How to contact CSIRT

The main method to contact ISP-CSIRT is through an e-mail sent to the address: csirt@intesasanpaolo.com.

The mailbox is constantly monitored in business hours: Monday-Friday 8.30 a.m. 5.00 p.m., CET (GMT+0100 and GMT+0200 from last Sunday of March to last Sunday of October), except holydays in Italy.

In case an incident had to be reported outside ISP-CSIRT Constituency, please include the following information, preferably using encrypted e-mails:

  • Advisor’s reference (name, e-mail address, telephone number);
  • Date and time of the occurrence of the event, if known;
  • Type of incident;
  • Description  of the incident;
  • IP address/addresses, FQDN(s) and any other relevant technical information with the appropriate observations;
  • Any relevant artifact or registry related to the event;

ISP-CSIRT supports the TLP Protocol (Traffic Light Protocol) related to the Information Sharing; the information acquired with the tags WHITE, GREEN, AMBER or RED will be managed according to the provided methodologies.

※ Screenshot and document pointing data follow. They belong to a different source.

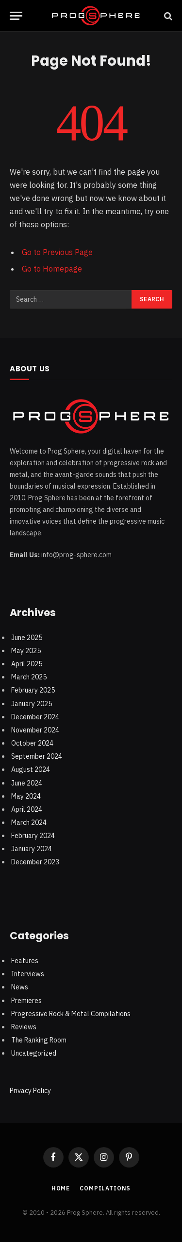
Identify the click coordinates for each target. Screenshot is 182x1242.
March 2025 (29, 677)
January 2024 (31, 848)
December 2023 (35, 862)
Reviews (23, 1027)
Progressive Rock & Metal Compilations (71, 1013)
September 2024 (36, 756)
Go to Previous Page (57, 252)
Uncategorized (33, 1053)
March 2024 (29, 822)
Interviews (27, 973)
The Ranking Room (38, 1040)
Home (60, 1188)
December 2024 (35, 716)
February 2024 (33, 835)
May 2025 (26, 650)
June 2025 (26, 637)
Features (24, 960)
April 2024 (26, 809)
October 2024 (32, 743)
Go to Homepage (52, 269)
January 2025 (31, 703)
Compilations (105, 1188)
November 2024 (35, 730)
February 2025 (33, 690)
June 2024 (26, 783)
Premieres (26, 1000)
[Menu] (16, 16)
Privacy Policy (30, 1090)
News (19, 987)
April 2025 (26, 663)
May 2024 (26, 796)
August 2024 (30, 769)
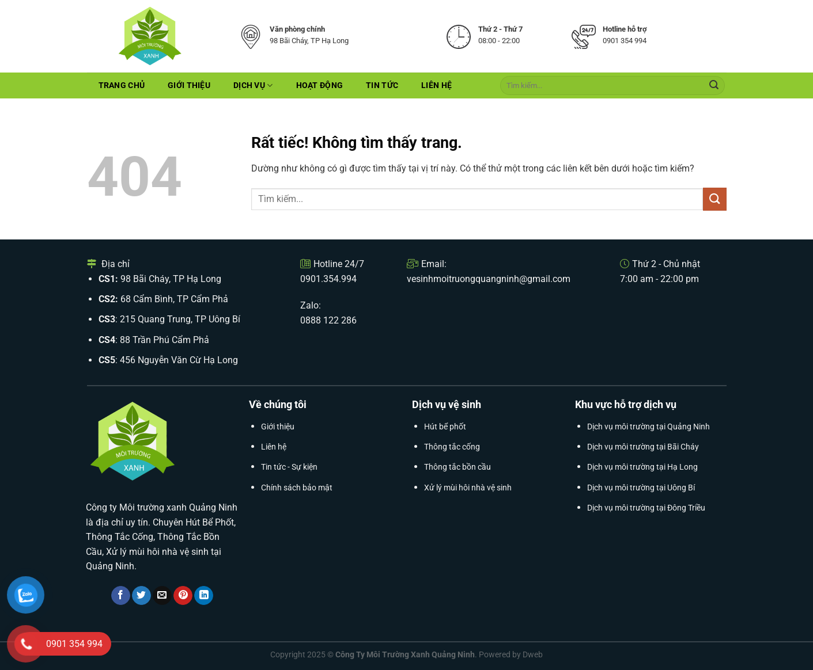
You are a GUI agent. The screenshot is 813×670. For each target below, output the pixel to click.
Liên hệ (436, 85)
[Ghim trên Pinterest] (182, 596)
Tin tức (382, 85)
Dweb (533, 655)
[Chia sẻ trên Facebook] (120, 596)
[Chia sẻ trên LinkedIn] (203, 596)
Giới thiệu (189, 85)
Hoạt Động (319, 85)
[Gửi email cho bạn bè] (162, 596)
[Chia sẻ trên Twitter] (141, 596)
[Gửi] (714, 86)
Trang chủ (122, 85)
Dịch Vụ (253, 85)
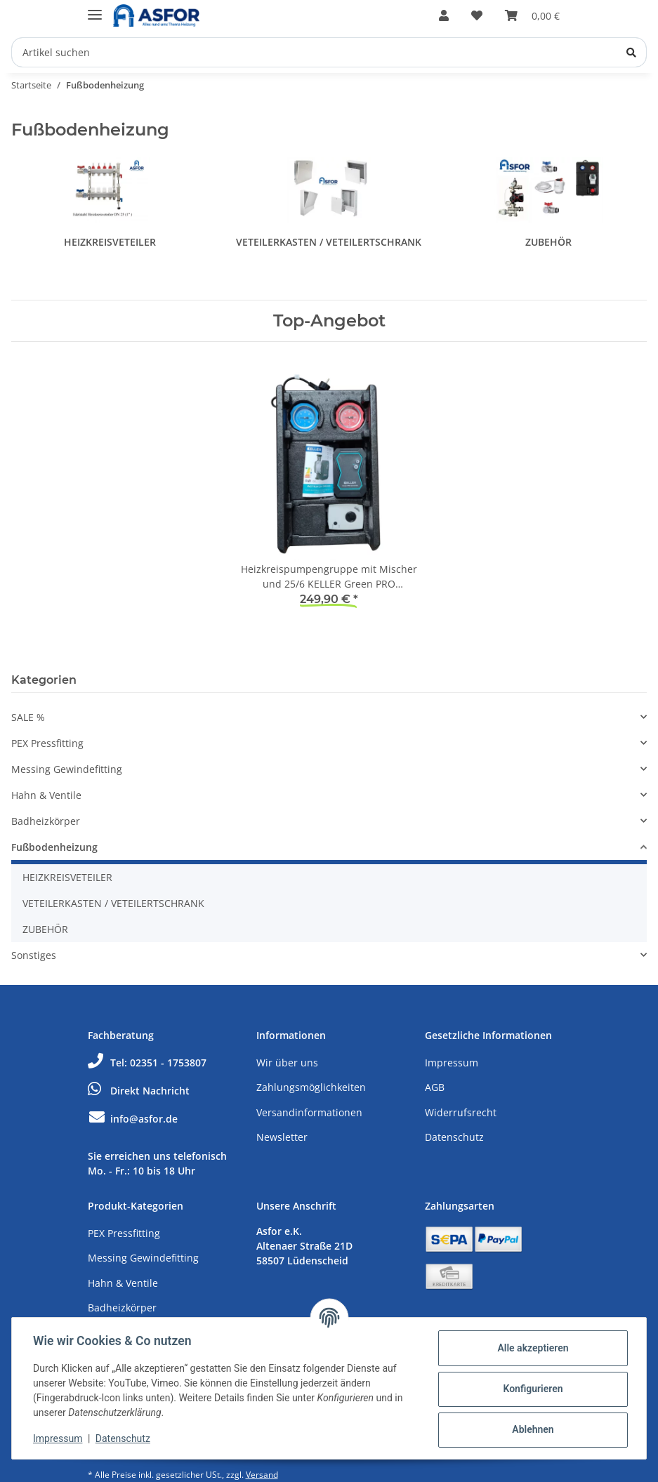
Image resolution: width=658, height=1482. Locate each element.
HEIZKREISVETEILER (110, 242)
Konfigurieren (531, 1388)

ISP-CERT - Critical Event Readiness Team

Intesa Sanpaolo has established the Critical Event Readiness Team (CERT) which, in the management of cybersecurity events and operational continuity, is responsible for the classification of events and the reporting of incidents to the relevant Authorities. In addition, the CERT ensures the coordination of external communications, that should be necessary to face critical/emergency events. Moreover, it coordinates the activities of identification of the appropriate countermeasures to be activated in order to mitigate potential impacts and ensure the continuity of service to Customers.

Our Mission

The mission of Intesa Sanpaolo CERT consists of:

  • Analyze the economic, regulatory and reputational potential  impacts of a cybersecurity and business continuity incident in order to determine the severity of an event (event classification);
  • Based on the outcome of the classification, the CERT enables the appropriate internal escalation and decision-making process to define appropriate event response strategies;
  • Manage critical/emergency reporting activity to the relevant national and international Authorities, in accordance with the regulatory requirements in force (Incident Reporting);
  • Coordinate activities to identify appropriate predefined countermeasures to be triggered to mitigate the impacts of an event and ensure continuity of customer service;
  • Ensure the coordination of external communications to the different stakeholders in relation to the specificity of the incident managed and the countermeasures activated, ensuring the uniformity and consistency of all communications.
Contacting CERT

Intesa Sanpaolo CERT can be contacted through the following e-mail address: cert@intesasanpaolo.com.

Hours of operations:  Monday to Friday, 8.30am to 5pm, Central European time zone, except Italy public holidays.